19. Voltage control method for DC electric traction system with variable inductor

Optimized control of feeding voltage supplying DC electrified railway lines should generate energy savings and result in higher efficiency of power supply.
Robust and inexpensive diode rectifiers (middle of Table 1) widely used today cannot control their output voltage, and although the newest PWM rectifiers (right side of Table 1) that are able to control voltage are being used in practice as well, they are approximately ten times more expensive than diode rectifiers.

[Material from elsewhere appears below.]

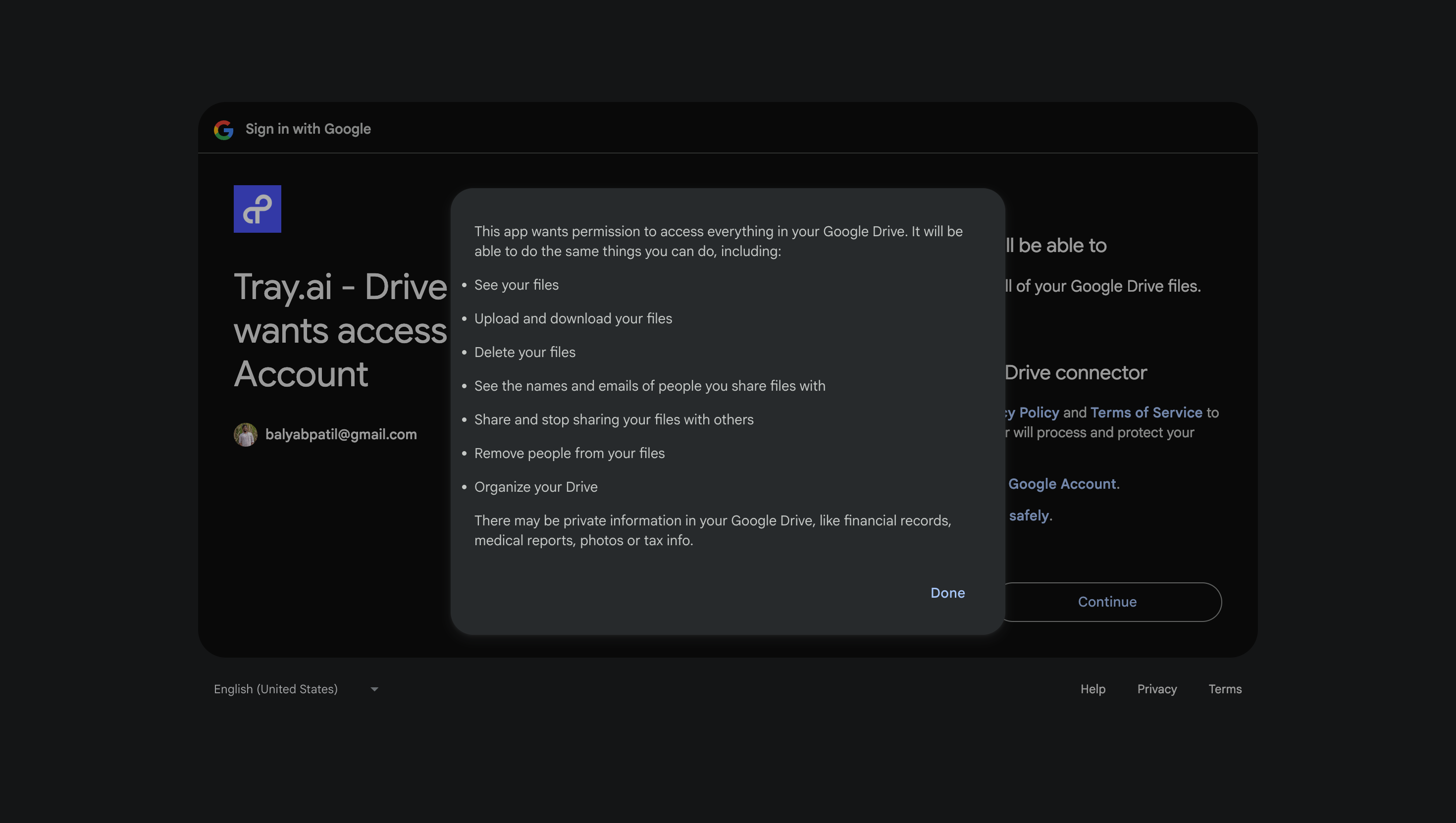Open the Terms footer link
The image size is (1456, 823).
pos(1225,689)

Consequently, a new voltage control method has been designed (left side of Table 1), composed of a voltage control device built with a voltage control circuit and a variable inductor (Fig. 1) connected to a rectifier transformer with a rectifier installed on both sides. This variable inductor type method is based on a technology patented by the Tohoku Electric Power Co., Inc. The equipment configuration and design method were then adapted for use on the railways. Contrary to PWM rectifiers, the new method has some constraints, for example it does not allow reverse power flow (so regenerated power cannot be reused as a power source in stations etc.), however, it can reduce costs to approximately 20% of the latest existing method (about 1.5 to 2 times the cost of diode rectifier).

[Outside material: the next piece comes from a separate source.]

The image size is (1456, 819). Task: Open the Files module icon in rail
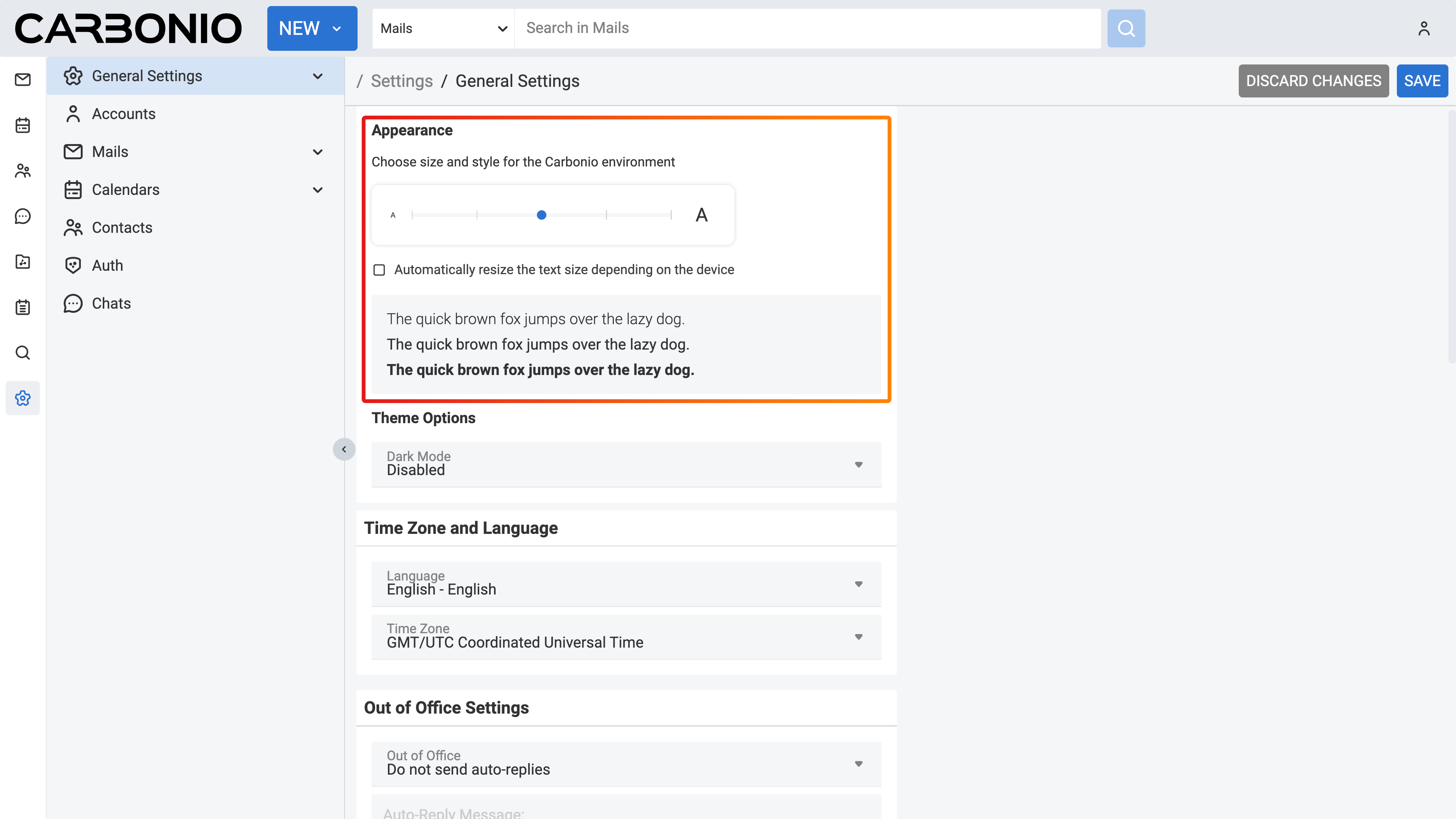coord(23,262)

A prototype with a small capacity of rated current (500A) was built (Fig. 1), to validate the function and effectiveness of the new method. Results confirmed that the rated voltage (1500V) could be controlled to approximately within a maximum of 25% (approx. 400V) (Fig. 2). ICT is used to exchange data in real time between rolling stock and substations, which should allow energy savings to be made across the whole DC railway network. The new method can also be used as a measure against voltage drops in the DC electric traction system.